Hoje acordei atrasado. As baratas tinham acordado antes de mim. Provavelmente, passaram a noite comendo as sobras do jantar de ontem, migalhas que sobraram na sanduicheira. Fui obrigado a passar um pano úmido nela. Não ligava antes para os restos de pães antigos, mas de dois meses pra cá, as baratas começaram a freqüentar minha cozinha. Por causa delas, chego ainda mais atrasado no escritório. No elevador, pensei em chamar a dedetização. Ponderei que o dinheiro andava curto. Talvez no trabalho soubessem de uma empresa que não fosse tão cara. Mas no fim, achei imprudente contratar uma dedetização barata.

No térreo, me olhei no espelho, ajeitei o cabelo e ri do trocadilho imbecil. Não vou chegar a lugar nenhum desse jeito. Eu que quero ser escritor, mas até agora não passei de um contínuo, palavra que continuo usando a palavra para lembrar de Bicas, e de meu pai. Para mim, eu era vocalista de uma banda, mas agora sou boy num escritório de advocacia. Para Seu José, eu era Cruner, e agora contínuo em Juiz de Fora.

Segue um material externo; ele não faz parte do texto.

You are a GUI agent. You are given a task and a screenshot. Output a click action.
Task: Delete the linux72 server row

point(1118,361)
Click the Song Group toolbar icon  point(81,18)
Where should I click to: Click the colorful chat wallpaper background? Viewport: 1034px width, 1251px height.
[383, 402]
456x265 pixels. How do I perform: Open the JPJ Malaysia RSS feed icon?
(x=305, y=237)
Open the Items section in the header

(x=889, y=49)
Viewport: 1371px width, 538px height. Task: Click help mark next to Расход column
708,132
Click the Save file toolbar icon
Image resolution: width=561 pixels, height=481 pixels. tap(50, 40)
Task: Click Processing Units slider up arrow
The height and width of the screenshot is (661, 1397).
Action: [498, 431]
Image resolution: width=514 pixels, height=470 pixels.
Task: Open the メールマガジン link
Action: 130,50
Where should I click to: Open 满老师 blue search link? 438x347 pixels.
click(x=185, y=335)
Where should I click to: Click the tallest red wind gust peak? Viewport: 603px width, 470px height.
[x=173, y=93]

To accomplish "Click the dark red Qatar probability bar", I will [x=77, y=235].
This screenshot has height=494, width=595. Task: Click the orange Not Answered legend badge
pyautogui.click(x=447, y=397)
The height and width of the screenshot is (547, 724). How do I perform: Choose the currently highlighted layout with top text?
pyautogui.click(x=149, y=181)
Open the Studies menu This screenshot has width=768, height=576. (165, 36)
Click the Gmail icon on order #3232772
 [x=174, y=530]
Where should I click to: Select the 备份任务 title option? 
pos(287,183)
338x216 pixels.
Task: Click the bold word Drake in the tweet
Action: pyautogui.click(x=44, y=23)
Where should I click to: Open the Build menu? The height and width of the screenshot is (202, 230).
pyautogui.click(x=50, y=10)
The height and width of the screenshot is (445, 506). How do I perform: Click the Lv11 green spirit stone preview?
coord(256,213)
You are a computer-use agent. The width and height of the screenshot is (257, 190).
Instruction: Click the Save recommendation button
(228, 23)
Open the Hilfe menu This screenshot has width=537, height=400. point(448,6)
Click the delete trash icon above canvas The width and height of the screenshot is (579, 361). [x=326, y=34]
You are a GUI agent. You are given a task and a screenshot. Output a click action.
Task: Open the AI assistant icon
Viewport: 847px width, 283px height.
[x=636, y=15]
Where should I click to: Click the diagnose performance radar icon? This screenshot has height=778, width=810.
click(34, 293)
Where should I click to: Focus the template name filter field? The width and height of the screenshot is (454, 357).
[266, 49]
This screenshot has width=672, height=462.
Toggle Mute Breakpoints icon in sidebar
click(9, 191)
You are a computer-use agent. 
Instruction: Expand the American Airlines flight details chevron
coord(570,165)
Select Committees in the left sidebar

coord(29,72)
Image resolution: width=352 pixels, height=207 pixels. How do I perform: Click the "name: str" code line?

Contínuo também porque estou sempre esperando a hora de falar para algum dos meus patrões: “Eu posso ser um ex-contínuo, mas o senhor é um filho da puta, seu filho da puta.” Oportunidade de chamá-los de filho da puta tenho aos montes durante o dia, mas não sou um ex-contínuo, e não faltaria com respeito a um texto de Nelson Rodrigues.

Leio tudo que meu salário permite. Às vezes até, faço alguma extravagância. Na última delas, depois de colocar na sacola três livros, continuei a saga consumista no Mundo Verde: comprei um desses potes de porcelana nos quais se coloca uma vela na parte inferior, e essências aromáticas em cima. Já não agüentava mais os incensos dos hippies do calçadão da Halfeld, e como tinha acabado de ganhar o salário, achei que não ficava mal fazer essa melhoria estrutural no meu quarto.

Naquele dia, dormi lendo o Evangelho Segundo Jesus Cristo, de Saramago. Acordei com um clarão. Pensei que fosse Deus, mas era minha estante de livros pegando fogo. Tinha esquecido a vela acesa. Dos livros, que eram poucos, sobrou apenas o Evangelho, que dormia sobre a minha barriga. Não guardei remorso. Expliquei a situação ao Carlos, dono do Quarup, o sebo aqui do Bairro, e de pronto recebi uns quinze livros de presente.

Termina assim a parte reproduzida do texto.